2.)Does the constitution give the Federal government the power to fund education?

3.)Well, since you wanto to go into child physcology,

4.)How exactly am I anti-innovation? This "progressive movement" is set out for one goal- A larger, more controlling government.

A.)The free market is not ready for different energy sources.

B.)NASA is your problem

C.)Please tell me you don't want to entirely cancel the defense buget.

5.)The NK reference was as to why we need a strong defense budget.

You also forgot point 4.

1/ The point was that you said Bill Gates' success was founded entirely upon hard work and innovation, when you were missing how pretty much all forms of success rely on some kind of luck along the way.

2/ You know, state government was abolished for a reason.

3/ You know "the Fed" is actually the bank's bank? Like, it has no meaning in what you're saying?

Also,

Now out teachers preach the Rights of Men, which is the most horrible political bullshit ever to exist. Rights of MAN, not rights of MEN. Also, maybe the kids need motivation to succeed. Instead, they are being preached mediocracy.

What do you suppose this even mean?

When are we being preached mediocrity?

By the way, half our society is supported on mediocrity with low skill jobs.

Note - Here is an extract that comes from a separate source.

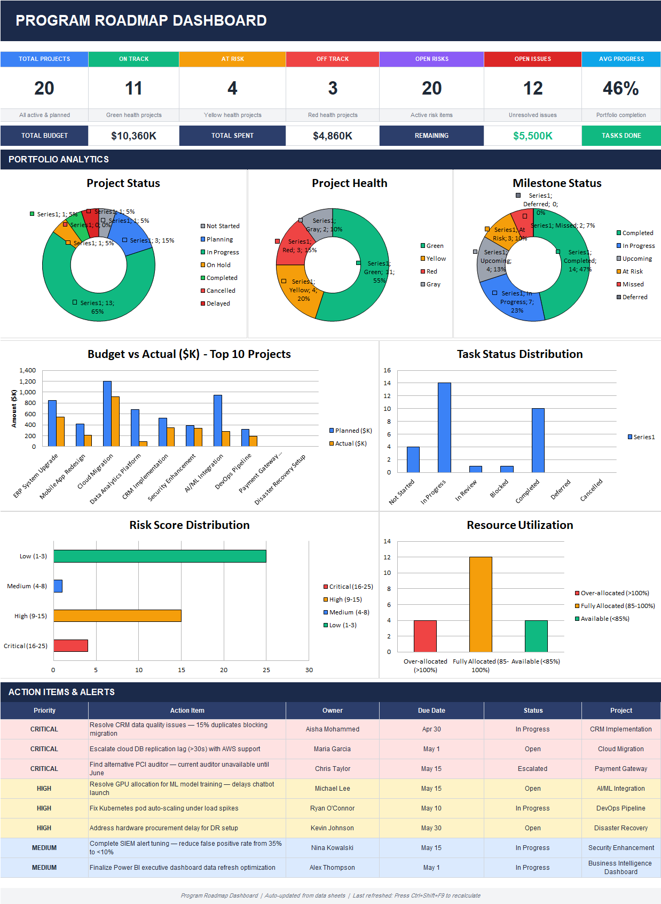Select the Low (1-3) risk bar
The image size is (661, 904).
pos(160,556)
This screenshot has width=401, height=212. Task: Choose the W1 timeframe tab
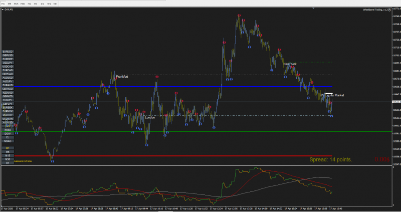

4/ I don't really have an opinion on your Minarchy, other than it doesn't work if one of your views is that we should all be isolated and without police, instead fending for ourselves with our guns we may or may not have.

5/ You're not thinking about actual innovation, and what the dicks is this.

What were you possibly thinking when you responded to my post about innovation with THIS.

This "progressive movement" is set out for one goal- A larger, more controlling government. If they are paying you, you can't really talk bad about them, now can you? Say, for example, the fed decided to give $3 million to fox news to support the Glenn Beck show (I know this would NEVER happen). Ddo you really think Glenn would be badmouthing the government? Also, I can answer those as well.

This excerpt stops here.